__RECORD EXTRACTS__.
====

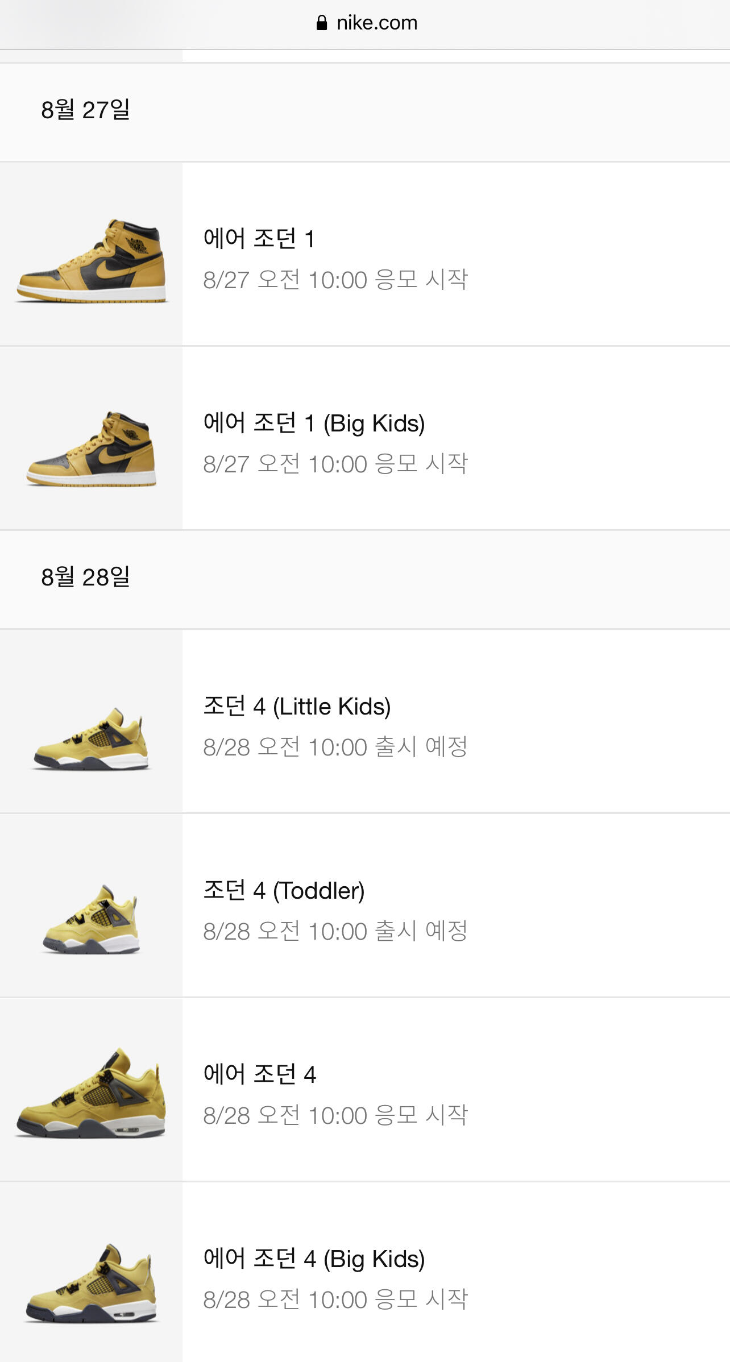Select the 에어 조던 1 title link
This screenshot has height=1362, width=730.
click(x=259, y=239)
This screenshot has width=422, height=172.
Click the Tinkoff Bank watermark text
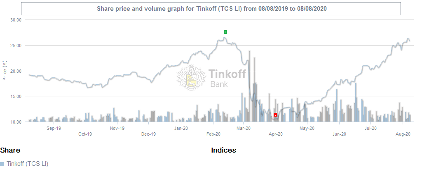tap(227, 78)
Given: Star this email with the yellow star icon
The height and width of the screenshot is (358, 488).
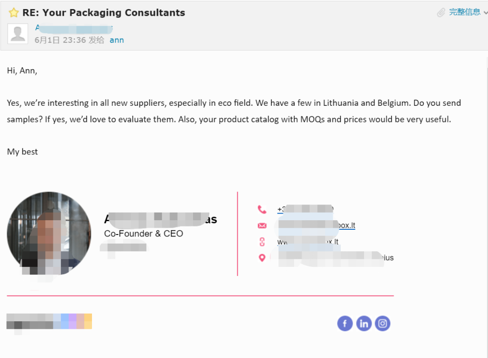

====

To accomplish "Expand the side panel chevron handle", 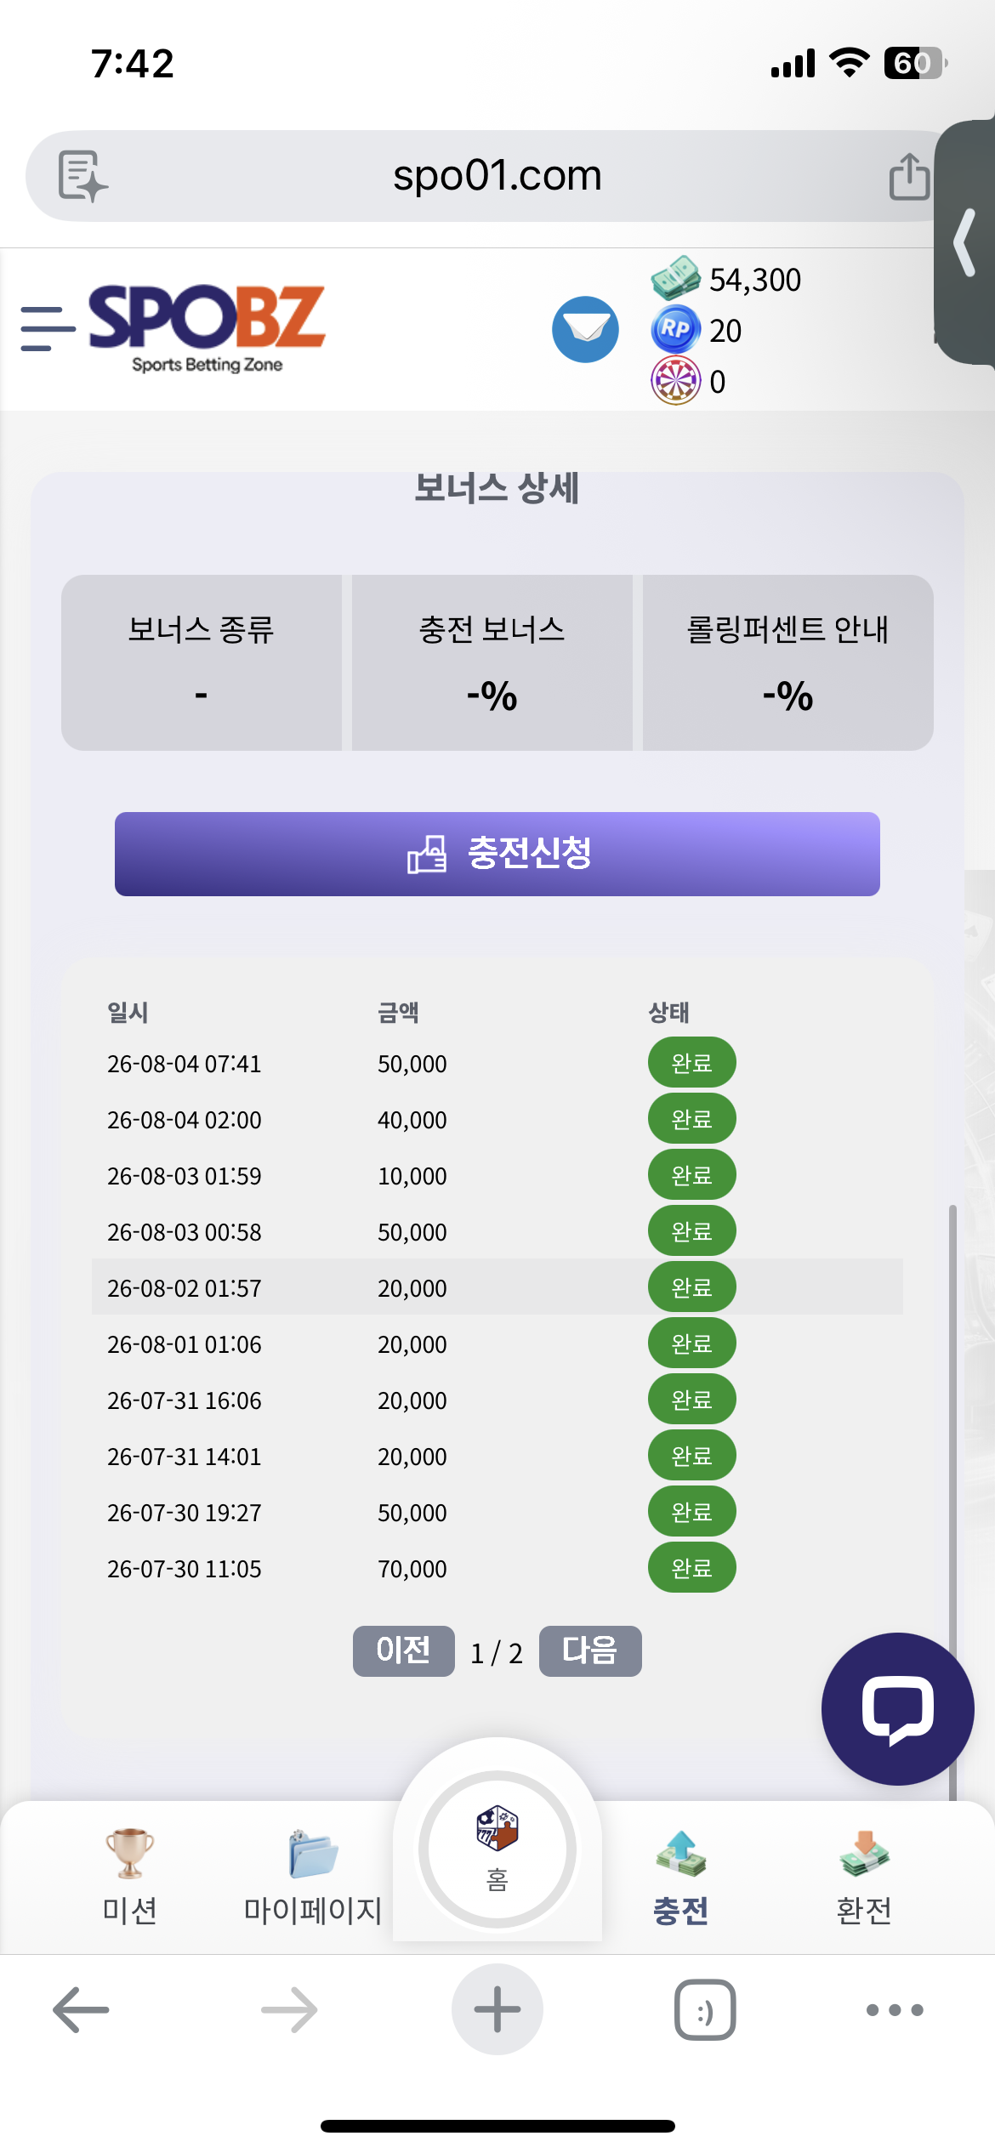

====

What's needed is an exact copy of the records above from the line containing "Click the Tinkoff Bank watermark text" down to the line containing "The height and", both included, without any pictures.

Click the Tinkoff Bank watermark text
tap(227, 78)
Given: Star this email with the yellow star icon
The height and width of the screenshot is (358, 488).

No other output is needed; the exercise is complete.